Review Roundup: Dead Outlaw opens on the image of Broadway
Steven Suskin, New York Internship Review: The Cast of Eight – All, one of which fulfills several roles – is stellar. Andrew Durand (from War Horse, War Horse, Yank! Behind that, the sweetness of bogus eyebrows, violence and a vulgarity of the burlesque type. The requirements of the intrigue call him to spend almost half of the 100 -minute racing time by playing dead; not seated immobilized in the shadows like Floyd Collins, this other historic boy currently in Broadway, but standing up – hard projector.

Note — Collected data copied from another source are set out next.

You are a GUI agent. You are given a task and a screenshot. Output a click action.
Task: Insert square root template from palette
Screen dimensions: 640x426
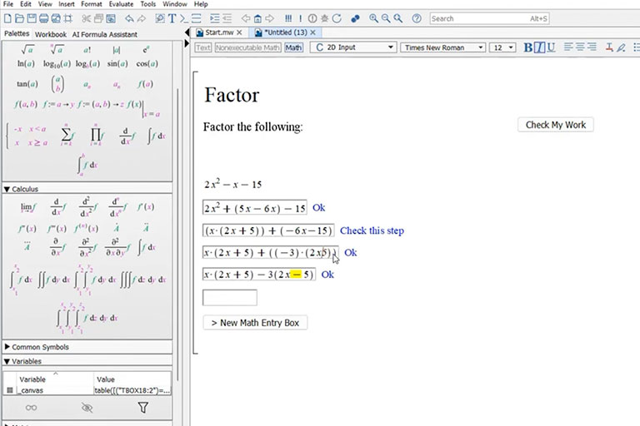tap(28, 49)
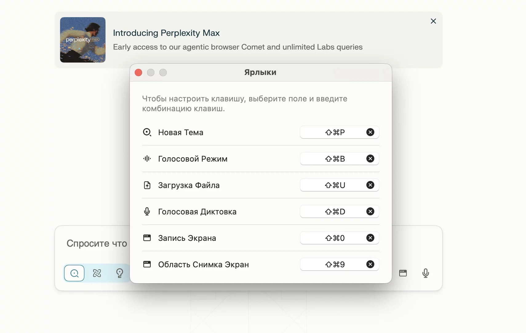Switch to the Research mode icon
The width and height of the screenshot is (526, 333).
point(97,273)
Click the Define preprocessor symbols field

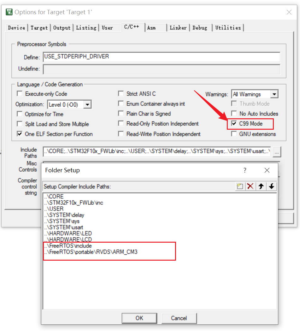pos(161,57)
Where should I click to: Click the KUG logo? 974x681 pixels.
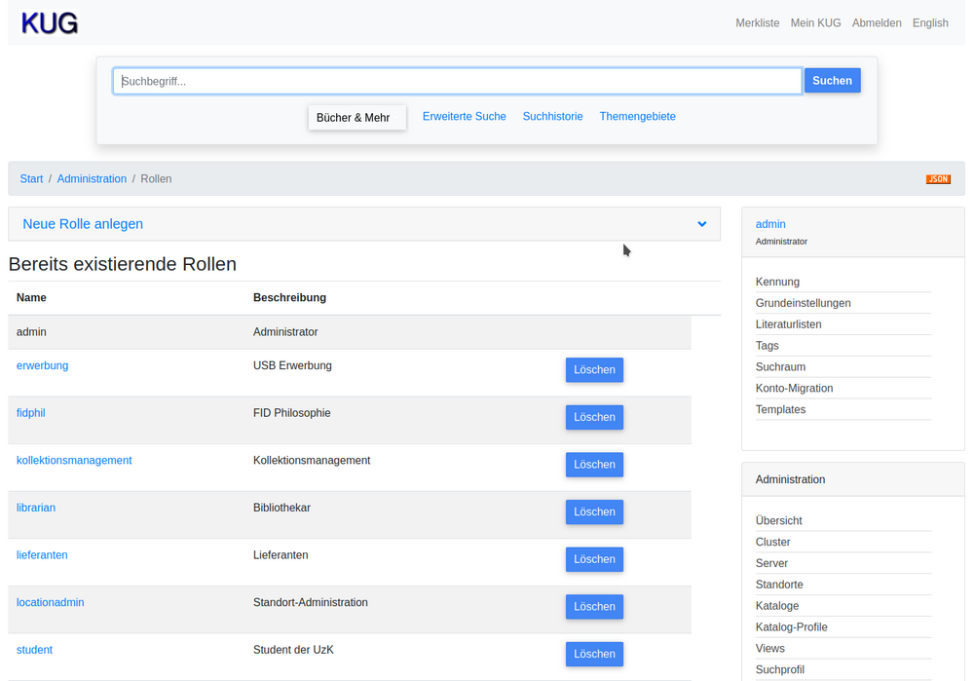pyautogui.click(x=50, y=23)
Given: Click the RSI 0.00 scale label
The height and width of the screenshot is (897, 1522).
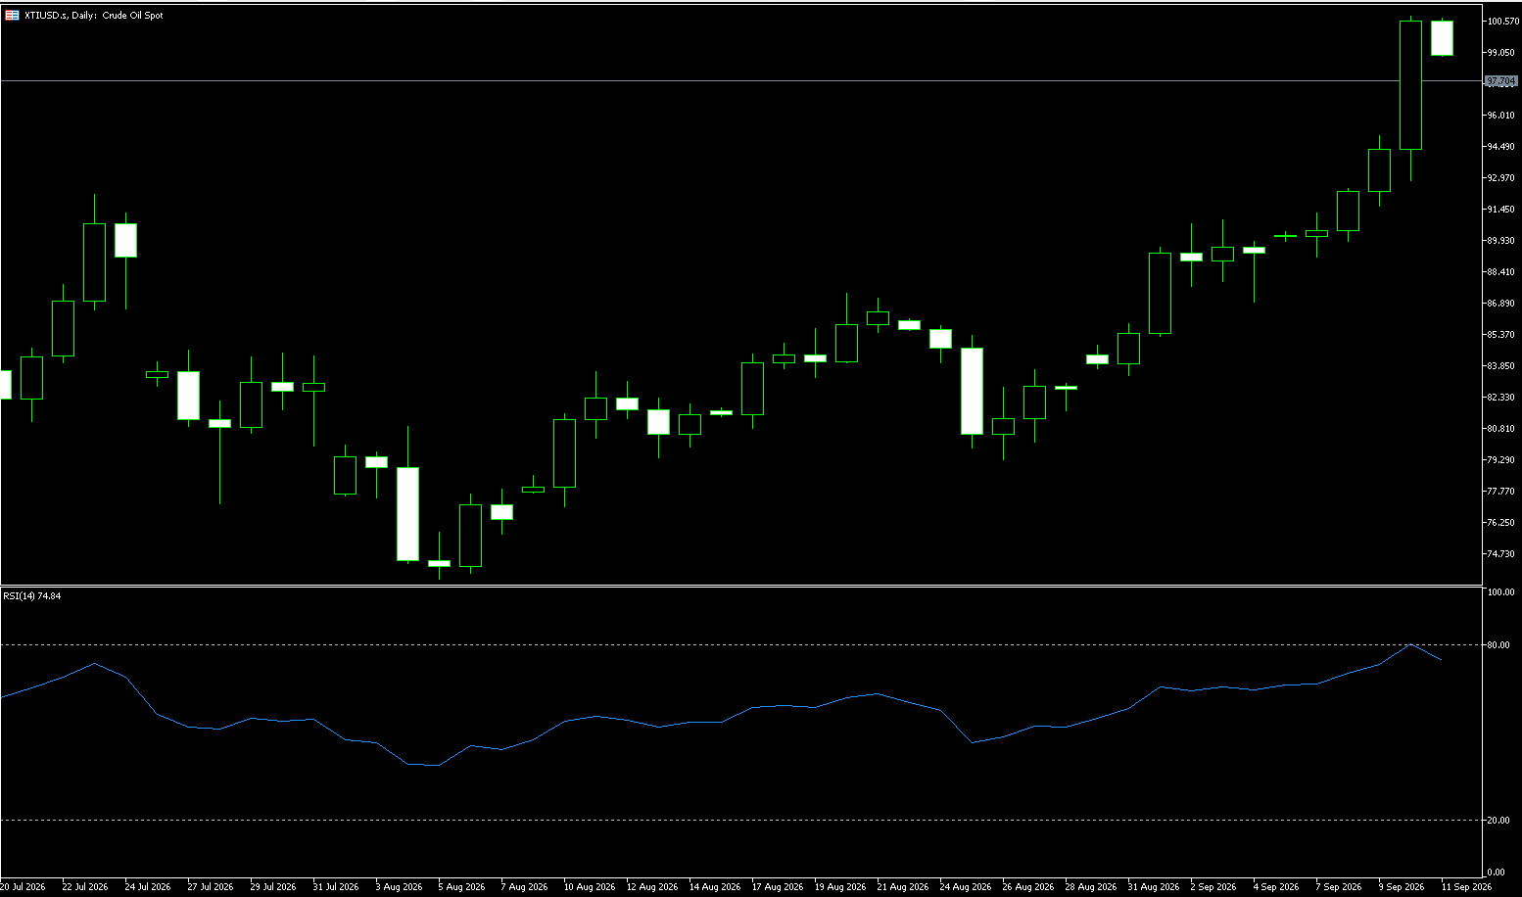Looking at the screenshot, I should pyautogui.click(x=1497, y=873).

Review Roundup: Dead Outlaw opens on the image of Broadway
Michael Sommers, New York Internship Review: The Final Attraction of the 2024-2025 Broadway season, Dead Outlaw will recall theater fans of Operation Mincemeat, the new British musical who also turns with humor around a corpse. The two based more or less in fact, these are strange programs made by small sets evoking dozens of characters. The British musical can offer the stronger dramatic arc, but the comicarity of American shaggy dogs in the history of death is strangely attractive.

Review Roundup: Dead Outlaw opens on the image of Broadway
Gillian Russo, New York Theater Guide: Dead Outlaw moves through his intrigue as an excess gear, most of the Itamar Moses script is based on the narration as seven remaining actors, all except Andrew Durand (as McCURDY) embodying several characters, play on the periphery of a raised platform on which Brown and his group play. The configuration of the show and the multitude of characters leave little breathing margin to invest emotionally in most of them, but for better or for worse, this is not the point.

Review Roundup: Dead Outlaw opens on the image of Broadway
Andrew Martini, in theory: this is where Dead Outlaw really succeeds. Despite all his irreverence and his comedy, Cromer and his team made sure that we see Elmer’s posthumous life for what she was really: twisted and exasperating in her lack of ethics. Elmer was not a saint in real life. We are not asked to sympathize. Instead, Dead Outlaw reminds us that death comes for all of us and what happens then … Well, in America? The possibilities are terribly endless.

Review Roundup: Dead Outlaw opens on the image of Broadway
Thom Geier, culture sauce: the global result is a visual and auditory delight, an affectionate dive in a forgotten chapter of the American past which recalls energy with a work of the bloody and bloody Andrew Jackson, but in a way that is both more anchored and less heavy. Outlaw dead discovers the corpse of forgotten history – raising a little winding thread in an elegy of the bizarre world in the way in which the American dream can curl up in violence, cruelty and relaxed indifference.

Review Roundup: Dead Outlaw opens on the image of Broadway
Brian Scott Lipton, Cititour: I want the show to have something more revealing to say about America’s fascination for macabre, it is the obsession of minor celebrities, or the fact that gourmet bastards are hidden in and all the cords that really. Maybe if it was, I would have found a much more rewarding “outlaw”.